Zeze ve Portuga’nın dostluklarını gizlemek için nedenleri vardı. Bizim yoktu ama gizlemesek de görünmüyordu. İnsan gözünün daha önce hiç görmediği bir şeyi ilk başta ne kadar bakarsa baksın seçememesi gibi… Bizi ya baba-kız sanıyorlardı, ya da belli bir seviyede ilişkisi olan üvey baba-üvey kız. Ne kadar benziyorsunuz diyenlere teşekkür edip geçerdik, diğerleri bir şey demezdi zaten, üveylik hassas meseleydi. Biliyor musun, seni son yolculuğuna uğurlamak için Ankara’ya giderken sabaha karşı durduğumuz benzinlikteki adam yakamdaki fotoğrafına baktı ve “Ne kadar benziyorsunuz, başınız sağ olsun” dedi. Teşekkür edip “Babamdı” dedim. Zaten senden babam diye herhalde en çok bu son bir ayda bahsettim.

Bana döndü ve dünyayı iyilikle dolduran gülümsemesiyle gülümsedi.

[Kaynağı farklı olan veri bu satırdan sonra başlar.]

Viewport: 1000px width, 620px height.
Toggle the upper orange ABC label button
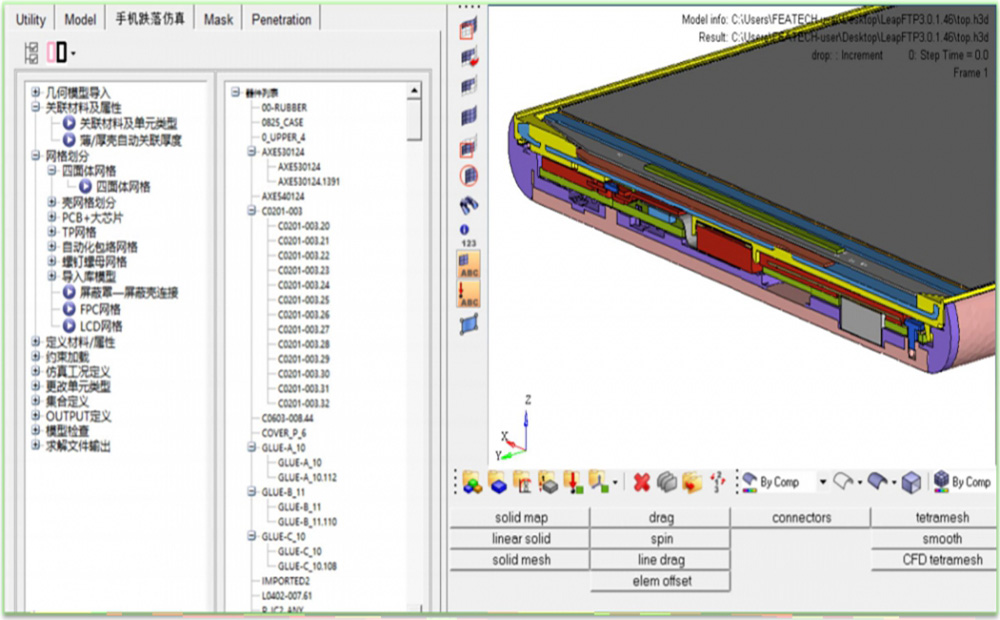468,266
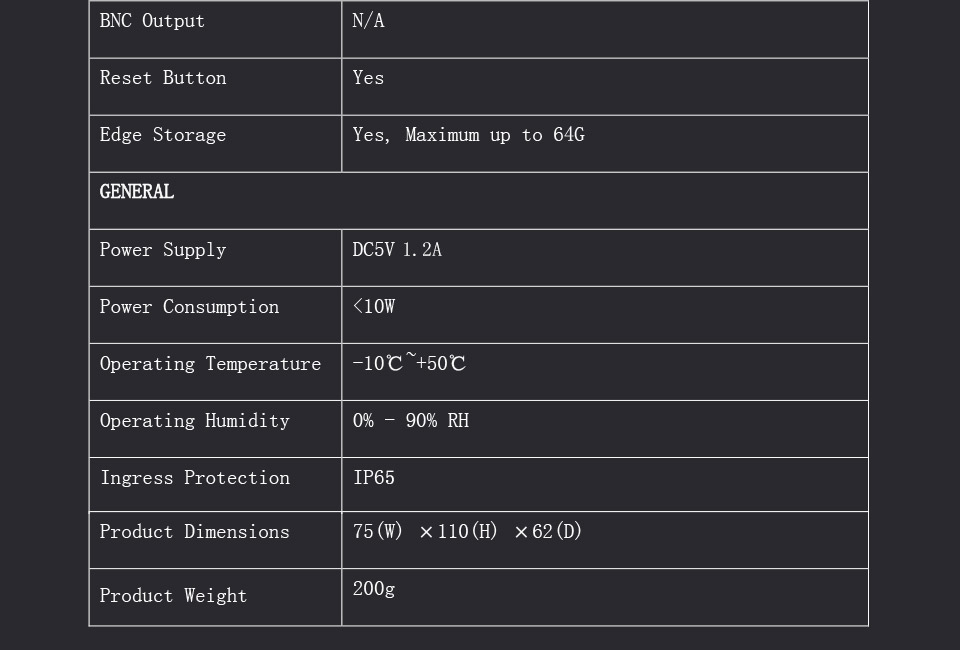Image resolution: width=960 pixels, height=650 pixels.
Task: Select the 'Yes, Maximum up to 64G' text
Action: [468, 135]
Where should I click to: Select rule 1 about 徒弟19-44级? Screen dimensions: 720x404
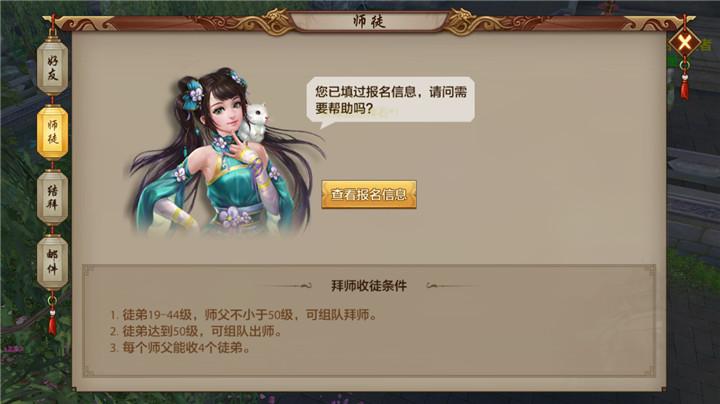[243, 315]
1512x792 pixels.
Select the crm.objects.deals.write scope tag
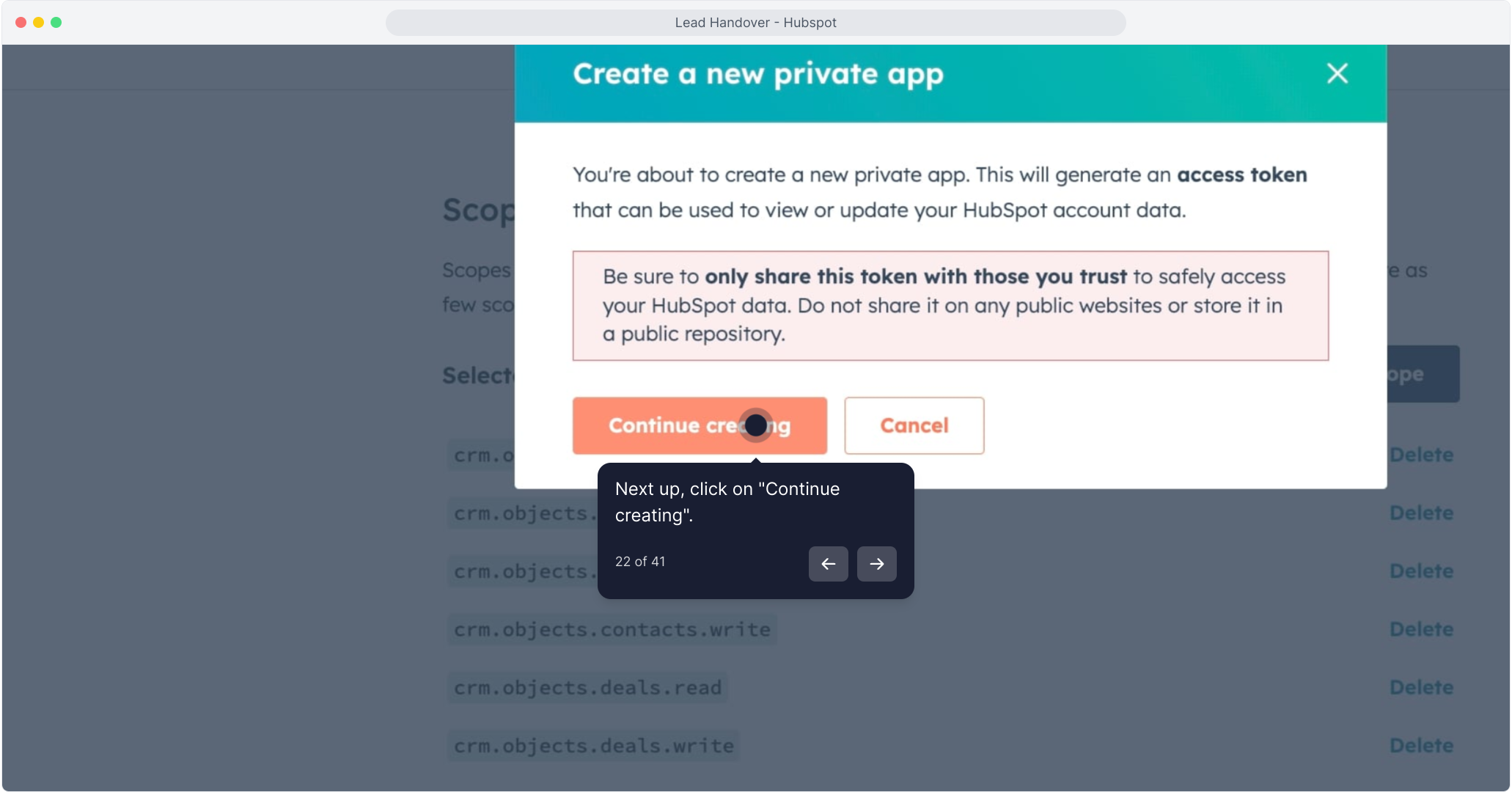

Anneannemle teyzem bir gün Scrabble oynarken anneannem “haluk” yazmış ve başlamış tartışma, özel isim mi değil mi diye. Anneannem sonuna kadar savunmuş tabii, bir de cümle içinde kullanmış, “Çok haluk adam denir iyi huylu insanlar için” diye. Bu hikâyeyi duyduktan sonra ben de telefonumda “Haluk Adam” diye değiştirmiştim kaydını. Tatlı bir su gibiydi iyiliğin, bağırmadan, göze sokmadan, sakince, şırıl şırıl akardın ihtiyaç olan her yere, herkes için… Senin kimse için kötü bir temennin olmazdı ama kalbini kıranlara ilahi adaletin işlediğini görmüştüm defalarca, sen yine de üzülürdün.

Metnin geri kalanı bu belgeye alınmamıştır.